• Alıntı Metin:
14 Aralık 2013 Cumartesi

İslâm'da Yönetim Nizâmı - Abdulkadim ZELLUM

İslâm'da Yönetim Nizâmı - Abdulkadim ZELLUM
İSLÂM'DA YÖNETİM NİZAMI

ŞÛRANIN HÜKMÜ

Şûra, (şavera) kelimesinin mastarıdır. Kendisine danışılan kimseden görüş istemek anlamına gelmektedir. Onunla danıştı, ondan meşveret istedi denilir.
Şûra ve (elmeşuverat) kelimeleri aynı anlama gelmektedir. Şin harfinin sükün olması ile okunan (elmeşverat) kelimesi de aynı anlama gelmektedir. Lisanü'l Arab'da şöyle geçmektedir: "Filan kişi de iyidir denilir." El-Ferra der ki: (elmeşuverat) kelimesinin aslı (elmeşverat)’dir. Daha sonra kolay söylenmesi için sonraları (meşverat) şekline dönüşmüştür. Bu konuda el-Leys ise şöyle demektedir: Meşvere, mefale kalıbında olup (el-işarat) kelimesinden türetilmiştir. (meşuverat) denilir ki bu da şûra anlamına gelmektedir. Şin harfinin dammesi ile okunan (el-meşuverat) kelimesi (elmeşverat) kelimesi ile aynı anlama gelmektedir. Bir iş hususunda onunla istişare ettim dersin. Muhtar Es-Sıhah'da ise şöyle denilmektedir: (elmeşverat) şûra demektir. Şin harfinin dammesi ile okunan (el-meşuverat) kelimesi de aynıdır. Bir iş hususunda şûra yaptı yani istişare etti deriz.
Şûranın meşruiyyetinin asıl delili, Allah Sübhanehu ve Teâla’nın kerim Rasulüne müminlerle istişare etmesini emreden şu emridir: "İş hususunda onlara danış." [1] İstişare ile ilgili bu emir mutlak bir talebi ifade etmektedir. Ancak bu talibin; farz, mendub veya mübah olup olmadığını karineler belirleyecektir.
Ayette yer alan istişare isteği vucub (farziyet) ifade edecek bir karine ile birlikte gelmemektedir. Tam tersine vucub anlamının dışında bir anlamla gelmiştir. Şöyle ki:
1- Aynı ayette geçen "iş hususunda" ifadesi, türü ne olursa olsun her hususta istişareyi ifade etmektedir. Ancak farzlar ve haramlar gibi belli bir şekilde nasslarla açıklanmış ve insanların görüş belirtmelerine, hatta istişare yapılmasına kesinlikle imkan bırakmayan şer’î hükümler vardır. Çünkü kanun koyucu yalnızca yüce Allah'tır. Tek hakim O'dur ve hüküm O'na aittir. Zira yüce Allah ayetti kerimelerde şöyle buyurmaktadır: "Hüküm (koymak) ancak Allah'a aittir." [2] "Rabbinizden size indirilene tabi olun." [3] "Rasul size neyi getirdiyse onu olan. Sizi neden yasakladıysa onu da bırakın." [4]
Bu ayetler ve bunların dışındaki daha birçok ayet insanlara danışmanın hiçbir değeri ve yeri olmadığını göstermektedir. Dolayısıyla bu hükümler, şûra ayetinde geçen "El-emr" kelimesinin genelliği kapsamı dışında tutulmaktadırlar. Öyleyse istişare veya şûra farzların ve haramların dışında kalan mübah işler için söz konusudur. İşte bu, şûranın farziyetini ve kesinliğini ortadan kaldıran bir karinedir.

• Malzeme:
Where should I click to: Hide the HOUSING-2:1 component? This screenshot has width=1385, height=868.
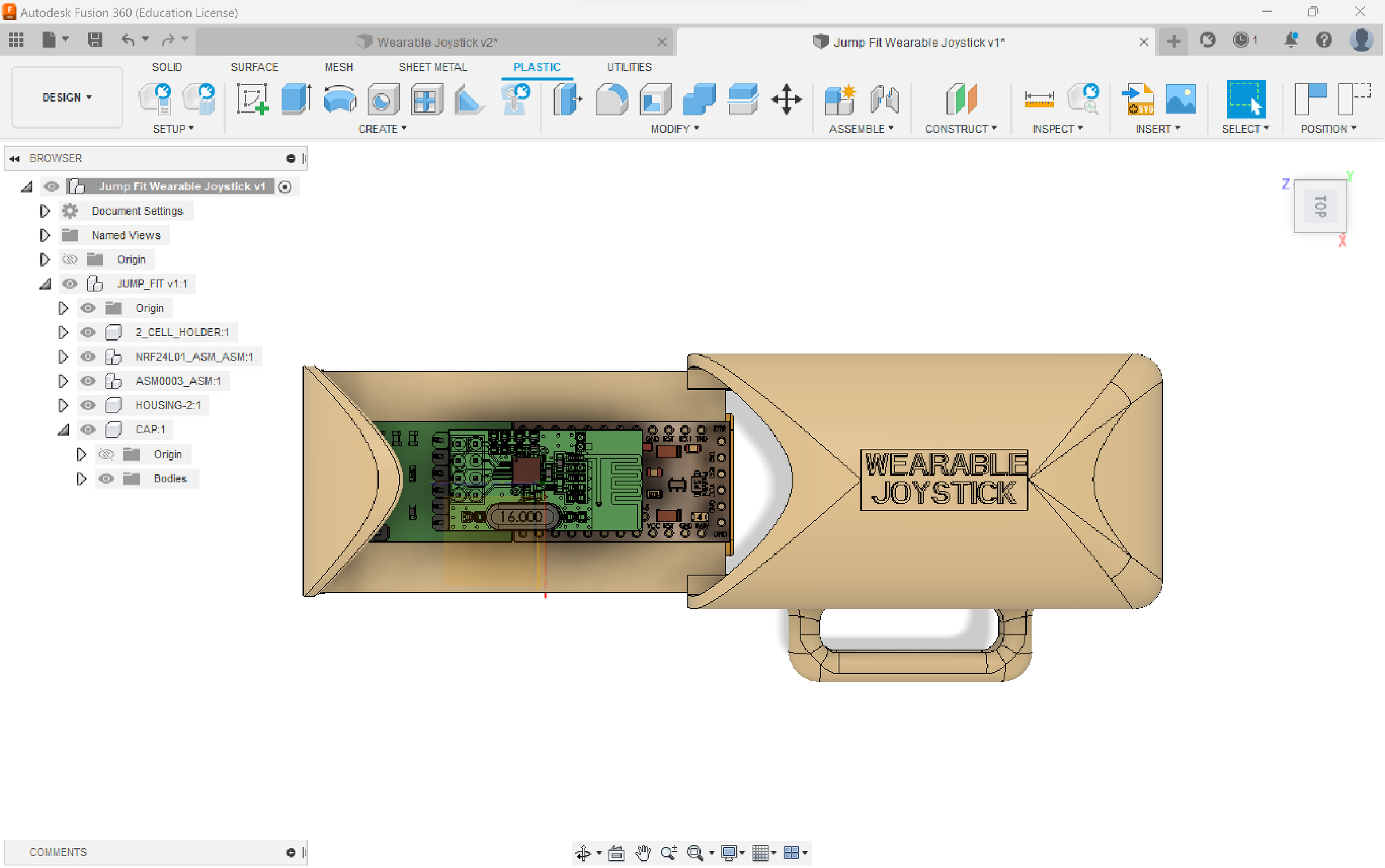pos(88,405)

--

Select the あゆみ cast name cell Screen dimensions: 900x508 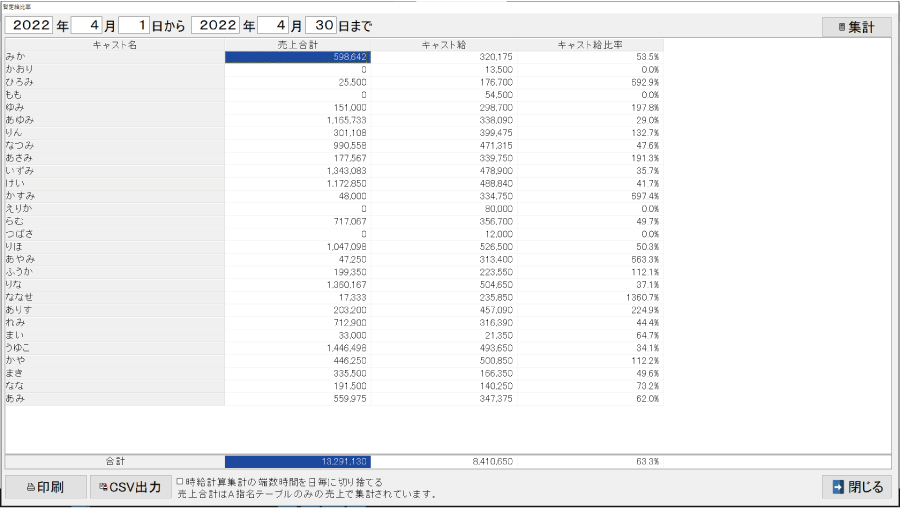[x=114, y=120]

• Ne İsteniyor: Şûranın hükmünü ele alan metni, son cümlesinden sonra gelecek kısımla devam ettirin.

• Çözülmüş Problem:
2- Aynı ayette yer alan: "Artık kararını verdiğinde de Allah'a güven" [5] ifadesindeki "karar verme" olayı doğrudan doğruya Rasül (s.a.v)'e bırakıldığının nassıdır. Bu ifade, karar almada danışmanlara yer vermemektedir. İstişare yapmanın farz olmadığının ikinci karinesi de budur.
3- Rasulullah (s.a.v)'in sahabelere danışmadan; valileri, kâdıları, katipleri, seriyye emirlerini ve ordu komutanlarını tayin etmesi, antlaşmalar yapması, elçiler ve heyetler göndermesi gibi doğrudan doğruya kendi kararı yaptığı işlerin tümü, ayette yer alan danışma talebinin kesinlik ve farziyet ifade etmediğinin üçüncü karinesini oluşturmaktadır. Eğer ayette yer alan "onlara danış" ifadesi kesinlik ve farziyet anlamında olmuş olsaydı Rasulullah (s.a.v) bu işlerin tümünde sahabelere danışırdı.
Şura, meşûra ve istişare kelimeleri ile ifade edilen "danışma" olayı farz olmadığına göre mendub veya mübah olması durumu söz konusu olmaktadır. Dolayısıyla deliller ve karineler dikkatlice incelendiği zaman "şûra"nın hükmünün mendub ve müstahab olduğunu görürüz. Bu cümleden olmak üzere; şûra, meşûra ve istişare mendubtur. Çünkü:
1- Allah sübhanehu ve Teâla müminleri aralarında şûra yapmakla övmüştür. "Onların işleri aralarında şûra iledir." [6]
2- Rasulullah (s.a.v)'in birçok hususta sahabelerle istişare yapmış olması, şûra yapılmasına gösterdiği hırsa, verdiği öneme, şûranın faziletine ve kendisinden sonra Müslümanlara şûra yapmayı öğrettiğine delalet etmektedir. Tirmizi Ebu Hüreyre'den şunu rivayet etmektedir: "Rasulullah (s.a.v)'den daha fazla ashabı ile istişare yapan kimseyi görmedim.” [7]
3- Rasul (s.a.v)'e ashabı ile istişare yapmasını telkin eden ayette yüce Allah Rasulüne, onlara karşı yumuşak davranmasını, affedici olmasını ve onlar için mağfiret dilemesini istemektedir. Ayette Allahu Teâla şöyle buyurmaktadır: "Allah'ın rahmeti sayesinde sen onlara yumuşak davrandın. Eğer kaba ve katı kalpli olsaydın şüphesiz çevrenden dağılır giderlerdi. Öyleyse onları bağışla ve yargılanmalarını dile. İş hakkında onlara danış." [8]
İşte istişarenin mendub olduğunun bir diğer karinesi de budur.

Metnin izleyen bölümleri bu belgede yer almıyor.